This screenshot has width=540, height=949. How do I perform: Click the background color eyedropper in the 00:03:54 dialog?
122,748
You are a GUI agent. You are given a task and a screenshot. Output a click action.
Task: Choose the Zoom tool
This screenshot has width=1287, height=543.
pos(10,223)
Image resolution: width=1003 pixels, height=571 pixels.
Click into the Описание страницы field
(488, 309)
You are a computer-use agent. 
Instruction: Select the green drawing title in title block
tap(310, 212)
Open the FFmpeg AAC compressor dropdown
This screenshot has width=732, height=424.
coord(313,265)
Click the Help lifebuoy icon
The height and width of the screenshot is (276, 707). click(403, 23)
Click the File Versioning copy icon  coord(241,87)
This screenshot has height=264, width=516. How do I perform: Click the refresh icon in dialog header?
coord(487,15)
* * *
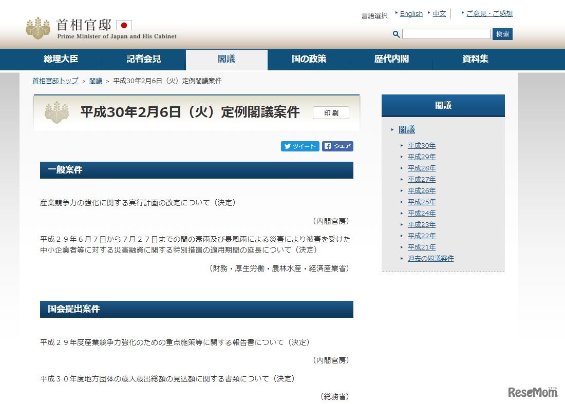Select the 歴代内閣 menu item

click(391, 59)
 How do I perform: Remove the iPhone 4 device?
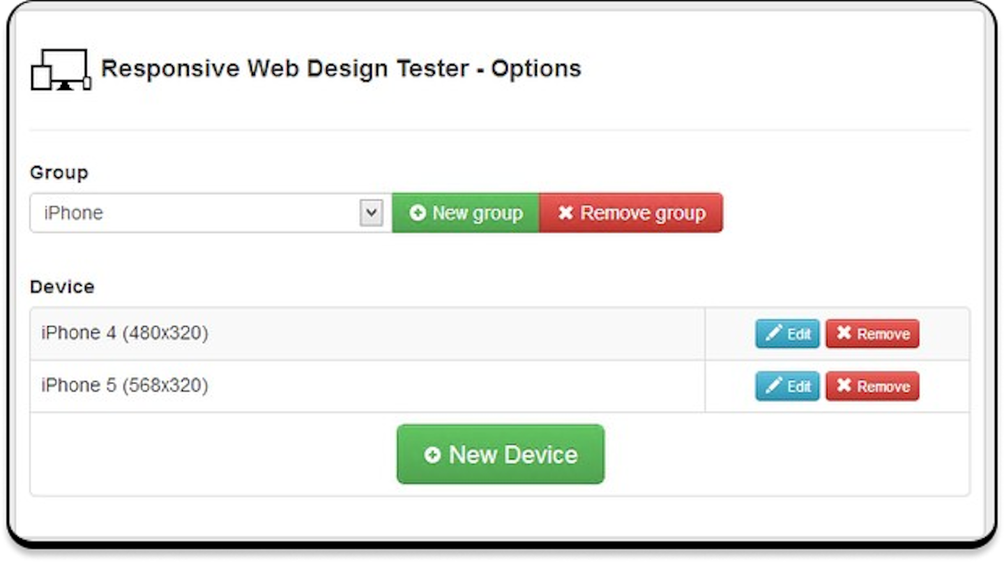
---
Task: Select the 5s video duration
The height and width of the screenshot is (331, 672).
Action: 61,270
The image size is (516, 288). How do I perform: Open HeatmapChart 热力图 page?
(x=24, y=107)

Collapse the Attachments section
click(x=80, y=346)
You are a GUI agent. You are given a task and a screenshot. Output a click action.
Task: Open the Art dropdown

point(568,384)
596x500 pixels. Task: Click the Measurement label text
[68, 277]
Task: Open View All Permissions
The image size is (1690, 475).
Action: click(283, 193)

§ THE TASK
All that is wanted is an exact copy of the lines above from the one with "Task: Choose the Zoom tool" through the one with "Click the File", with both ends included.

§ ANSWER AREA
Task: Choose the Zoom tool
This screenshot has width=1287, height=543.
pos(10,223)
Image resolution: width=1003 pixels, height=571 pixels.
Click into the Описание страницы field
(488, 309)
You are a computer-use agent. 
Instruction: Select the green drawing title in title block
tap(310, 212)
Open the FFmpeg AAC compressor dropdown
This screenshot has width=732, height=424.
coord(313,265)
Click the Help lifebuoy icon
The height and width of the screenshot is (276, 707). click(403, 23)
Click the File Versioning copy icon  coord(241,87)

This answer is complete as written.